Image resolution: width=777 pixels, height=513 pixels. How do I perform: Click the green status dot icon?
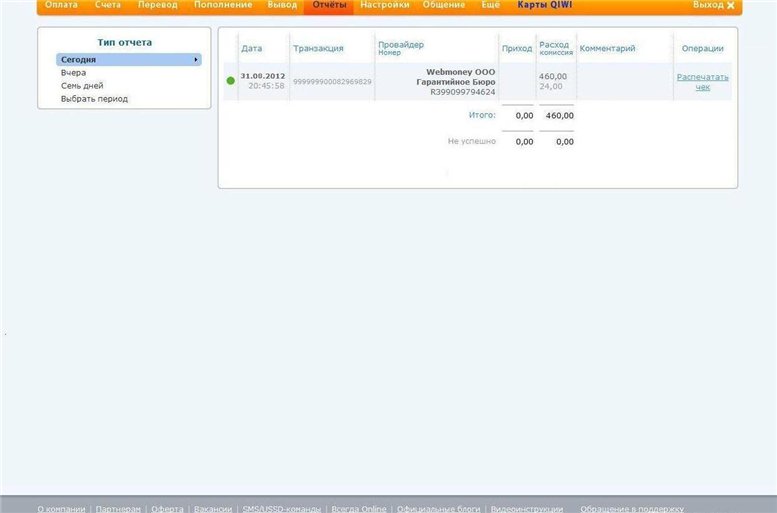click(231, 81)
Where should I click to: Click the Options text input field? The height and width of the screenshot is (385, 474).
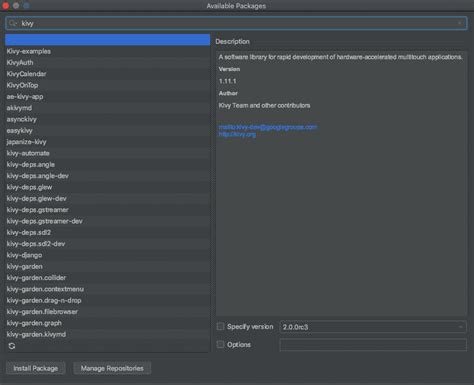click(x=373, y=345)
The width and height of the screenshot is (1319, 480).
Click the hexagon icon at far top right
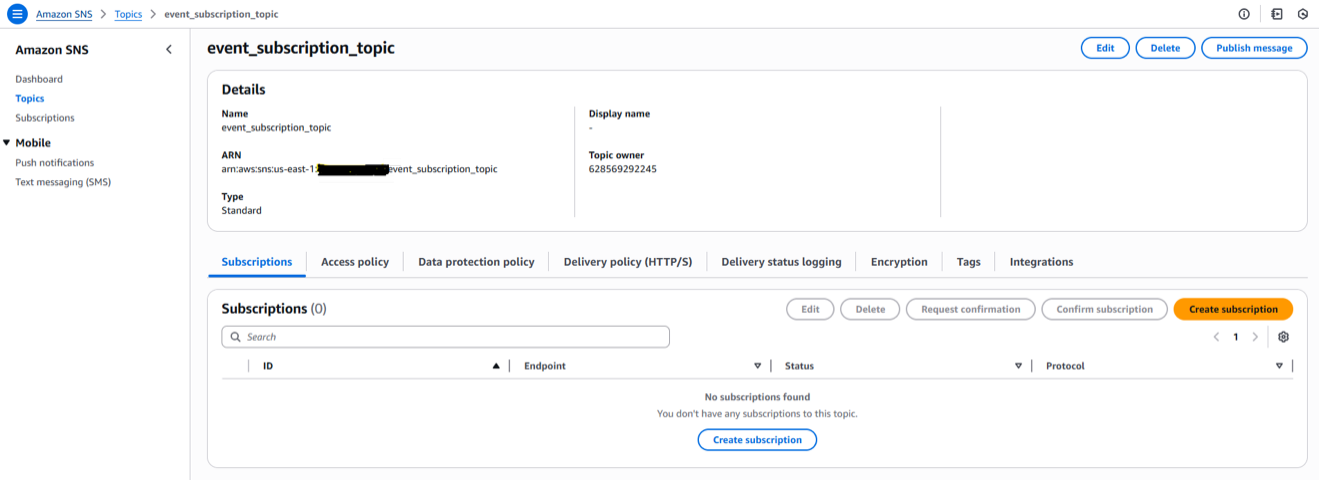click(1303, 14)
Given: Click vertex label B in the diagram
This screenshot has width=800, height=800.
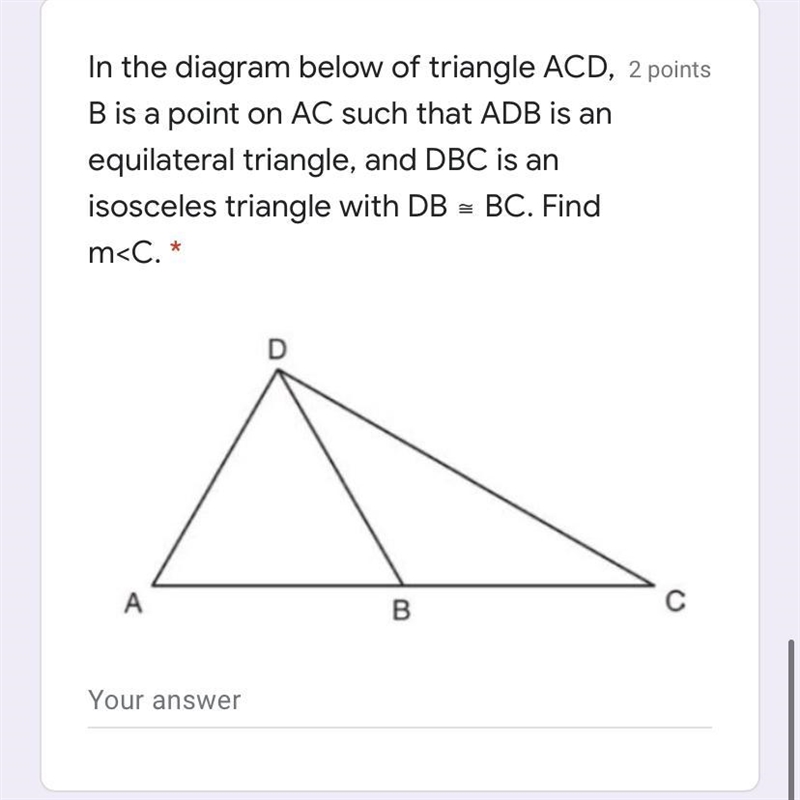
- - -
THE PROBLEM: Only the lines from the start of the records through the line containing "Given: Click vertex label B in the diagram" should be repeated, word for word, with the pictures left out.

WRITTEN RESPONSE:
Image resolution: width=777 pixels, height=513 pixels. How do I perform: Click the green status dot icon?
click(231, 81)
Where should I click to: Click the Options text input field? The height and width of the screenshot is (385, 474).
click(x=373, y=345)
The width and height of the screenshot is (1319, 480).
Click the hexagon icon at far top right
click(1303, 14)
Given: Click vertex label B in the diagram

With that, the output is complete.